* Available data:
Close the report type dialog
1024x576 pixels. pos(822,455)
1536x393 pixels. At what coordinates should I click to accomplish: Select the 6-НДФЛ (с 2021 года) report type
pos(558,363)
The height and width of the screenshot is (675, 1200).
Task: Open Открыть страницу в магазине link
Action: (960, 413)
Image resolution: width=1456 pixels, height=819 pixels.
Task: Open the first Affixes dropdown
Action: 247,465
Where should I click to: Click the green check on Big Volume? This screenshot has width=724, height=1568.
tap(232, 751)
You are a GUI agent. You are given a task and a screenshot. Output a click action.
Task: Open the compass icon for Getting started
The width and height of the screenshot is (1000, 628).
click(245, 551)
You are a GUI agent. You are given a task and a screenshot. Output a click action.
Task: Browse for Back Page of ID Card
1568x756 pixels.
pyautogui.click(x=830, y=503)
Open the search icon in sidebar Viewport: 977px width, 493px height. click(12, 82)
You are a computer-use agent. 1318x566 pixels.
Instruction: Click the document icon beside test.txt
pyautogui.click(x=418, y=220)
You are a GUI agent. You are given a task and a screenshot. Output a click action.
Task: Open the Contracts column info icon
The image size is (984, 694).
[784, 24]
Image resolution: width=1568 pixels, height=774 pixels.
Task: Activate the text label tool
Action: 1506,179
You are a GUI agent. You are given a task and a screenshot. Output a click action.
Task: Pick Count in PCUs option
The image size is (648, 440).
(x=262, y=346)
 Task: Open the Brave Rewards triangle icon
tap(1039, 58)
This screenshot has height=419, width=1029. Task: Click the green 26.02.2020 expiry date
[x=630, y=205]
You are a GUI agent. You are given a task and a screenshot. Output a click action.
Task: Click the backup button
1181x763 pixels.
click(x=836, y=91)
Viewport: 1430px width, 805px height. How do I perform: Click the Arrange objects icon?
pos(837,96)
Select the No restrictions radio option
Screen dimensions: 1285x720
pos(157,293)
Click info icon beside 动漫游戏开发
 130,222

* Exercise aim:
Copy the material above exactly. Include every line.

* Response to this task:
Close the report type dialog
1024x576 pixels. pos(822,455)
1536x393 pixels. At what coordinates should I click to accomplish: Select the 6-НДФЛ (с 2021 года) report type
pos(558,363)
The height and width of the screenshot is (675, 1200).
Task: Open Открыть страницу в магазине link
Action: (960, 413)
Image resolution: width=1456 pixels, height=819 pixels.
Task: Open the first Affixes dropdown
Action: 247,465
Where should I click to: Click the green check on Big Volume? This screenshot has width=724, height=1568.
tap(232, 751)
You are a GUI agent. You are given a task and a screenshot. Output a click action.
Task: Open the compass icon for Getting started
The width and height of the screenshot is (1000, 628).
click(245, 551)
You are a GUI agent. You are given a task and a screenshot. Output a click action.
Task: Browse for Back Page of ID Card
1568x756 pixels.
pyautogui.click(x=830, y=503)
Open the search icon in sidebar Viewport: 977px width, 493px height. click(12, 82)
You are a computer-use agent. 1318x566 pixels.
Instruction: Click the document icon beside test.txt
pyautogui.click(x=418, y=220)
You are a GUI agent. You are given a task and a screenshot. Output a click action.
Task: Open the Contracts column info icon
The image size is (984, 694).
[784, 24]
Image resolution: width=1568 pixels, height=774 pixels.
Task: Activate the text label tool
Action: 1506,179
You are a GUI agent. You are given a task and a screenshot. Output a click action.
Task: Pick Count in PCUs option
The image size is (648, 440).
(x=262, y=346)
 Task: Open the Brave Rewards triangle icon
tap(1039, 58)
This screenshot has height=419, width=1029. Task: Click the green 26.02.2020 expiry date
[x=630, y=205]
You are a GUI agent. You are given a task and a screenshot. Output a click action.
Task: Click the backup button
1181x763 pixels.
click(x=836, y=91)
Viewport: 1430px width, 805px height. How do I perform: Click the Arrange objects icon?
pos(837,96)
Select the No restrictions radio option
Screen dimensions: 1285x720
pos(157,293)
Click info icon beside 动漫游戏开发
 130,222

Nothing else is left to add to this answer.